I think the world of Scarlet Nexus has a lot to offer, and I enjoyed getting a significant taste of it. Its concepts on brain power and psionic combat feel fresh, at least artistically, and I want to see where it possibly goes. I'm still abuzz over the final boss confrontation. I don't think it's quite for everyone, but fans of the anime style of storytelling will find something to connect with here.
Ratchet & Clank: Rift Apart could be one of the first true all-encompassing showcases for the PS5. Every time I sat down to play it, I felt like I was about to start a really long episode of a good show. If there's one small nitpick, it's that I felt that some of the larger confrontations got slightly repetitive - I mean, how many versions of "juggernauts" am I supposed to fight? Also, one might get the sense that not enough risks were taken and that the game's design, as cool as it is, feels comfortable and safe. That feels like a discussion for the artists among us, and this doesn't feel like the time for a literary salon. I am on my third playthrough of Rift Apart, and I'm enjoying it as much as the first time I went through it. Sometimes, all a game has to be is fun.

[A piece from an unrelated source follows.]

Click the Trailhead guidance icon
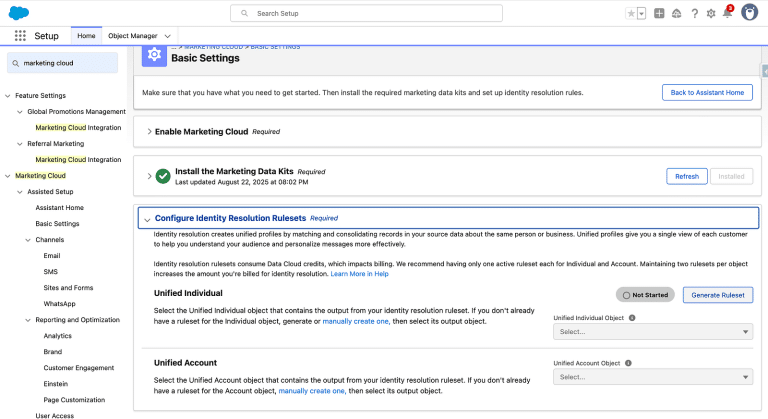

The Show has been one of the more consistently excellent and complete sports series for years, and MLB The Show 21 maintains that excellence as it steps into the next-gen batter's box. The cover athlete choice of the aforementioned Fernando Tatis, Jr., is no coincidence, as the young star is being seen as one of baseball's next big things, ushering in a possible new era of personality and Q-rating power that the game could sorely use. He can also do everything, and everything is what this series has offered to fans for years at a high level. Time will tell if there is yet another level to reach.
If there's a sticking point to Returnal, it's that it's a big PS5 exclusive that is most definitely not for everyone. It's next-gen beautiful all the way, but if you've never played a game like this before, even all that beauty and amazing design might not be worth the sense of dejection you might feel as the body count starts mounting. Returnal and other games like it will force newer players to ask questions about what kind of games they want to experience. It takes a little bit of weird thinking to relish the prospect of repeated punishment. I recommend it, just for the experience of it. If you're part of that wider audience who wants to give a next-gen roguelike a shot, then be prepared for an awakening. And another one. And … another one.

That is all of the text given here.